Task inputs –
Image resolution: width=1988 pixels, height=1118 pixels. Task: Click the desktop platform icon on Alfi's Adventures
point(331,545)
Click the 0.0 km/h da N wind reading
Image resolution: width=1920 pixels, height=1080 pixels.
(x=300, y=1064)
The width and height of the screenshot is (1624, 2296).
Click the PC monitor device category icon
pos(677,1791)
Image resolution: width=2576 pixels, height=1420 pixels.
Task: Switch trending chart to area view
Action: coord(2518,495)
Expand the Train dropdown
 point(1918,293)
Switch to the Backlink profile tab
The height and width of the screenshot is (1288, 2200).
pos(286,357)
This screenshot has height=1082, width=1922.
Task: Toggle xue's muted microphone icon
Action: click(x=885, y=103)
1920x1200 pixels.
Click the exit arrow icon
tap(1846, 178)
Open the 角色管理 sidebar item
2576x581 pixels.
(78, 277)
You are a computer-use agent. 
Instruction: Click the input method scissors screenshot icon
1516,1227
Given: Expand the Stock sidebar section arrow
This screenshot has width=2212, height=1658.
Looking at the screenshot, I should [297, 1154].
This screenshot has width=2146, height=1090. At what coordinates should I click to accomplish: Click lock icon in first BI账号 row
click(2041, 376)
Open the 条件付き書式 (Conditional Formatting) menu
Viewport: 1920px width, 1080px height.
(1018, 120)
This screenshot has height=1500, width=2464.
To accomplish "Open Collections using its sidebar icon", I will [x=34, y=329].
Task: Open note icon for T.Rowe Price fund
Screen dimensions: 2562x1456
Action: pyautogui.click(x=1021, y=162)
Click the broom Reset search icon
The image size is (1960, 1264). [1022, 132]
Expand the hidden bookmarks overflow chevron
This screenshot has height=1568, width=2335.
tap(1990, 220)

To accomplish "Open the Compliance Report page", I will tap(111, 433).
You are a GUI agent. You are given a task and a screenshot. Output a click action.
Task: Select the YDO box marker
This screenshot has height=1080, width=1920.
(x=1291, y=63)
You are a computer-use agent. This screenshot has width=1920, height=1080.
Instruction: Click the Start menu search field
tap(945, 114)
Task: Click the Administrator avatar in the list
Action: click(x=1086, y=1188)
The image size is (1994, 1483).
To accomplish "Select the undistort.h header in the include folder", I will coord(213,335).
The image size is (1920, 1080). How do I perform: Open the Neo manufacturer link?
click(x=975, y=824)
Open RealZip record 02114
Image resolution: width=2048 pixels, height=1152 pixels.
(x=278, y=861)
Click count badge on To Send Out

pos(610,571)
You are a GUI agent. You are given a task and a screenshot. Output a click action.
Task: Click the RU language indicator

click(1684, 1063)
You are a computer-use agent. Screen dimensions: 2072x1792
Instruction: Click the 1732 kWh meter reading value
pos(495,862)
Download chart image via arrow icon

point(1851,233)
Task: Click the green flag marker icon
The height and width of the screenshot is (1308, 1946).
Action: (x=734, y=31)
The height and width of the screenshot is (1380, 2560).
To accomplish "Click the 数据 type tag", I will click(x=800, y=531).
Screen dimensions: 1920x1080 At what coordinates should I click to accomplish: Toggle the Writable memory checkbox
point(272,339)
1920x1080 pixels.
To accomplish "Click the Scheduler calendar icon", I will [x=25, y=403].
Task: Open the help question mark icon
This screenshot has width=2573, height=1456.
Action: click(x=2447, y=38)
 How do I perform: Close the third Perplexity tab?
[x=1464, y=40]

Exercise requirements – Only lines with the word "will" are wanted. Find and copy them from the records above.

Solved problem –
To accomplish "Open Collections using its sidebar icon", I will [x=34, y=329].
To accomplish "Open the Compliance Report page", I will tap(111, 433).
To accomplish "Select the undistort.h header in the include folder", I will coord(213,335).
To accomplish "Click the 数据 type tag", I will click(x=800, y=531).
To accomplish "Click the Scheduler calendar icon", I will [x=25, y=403].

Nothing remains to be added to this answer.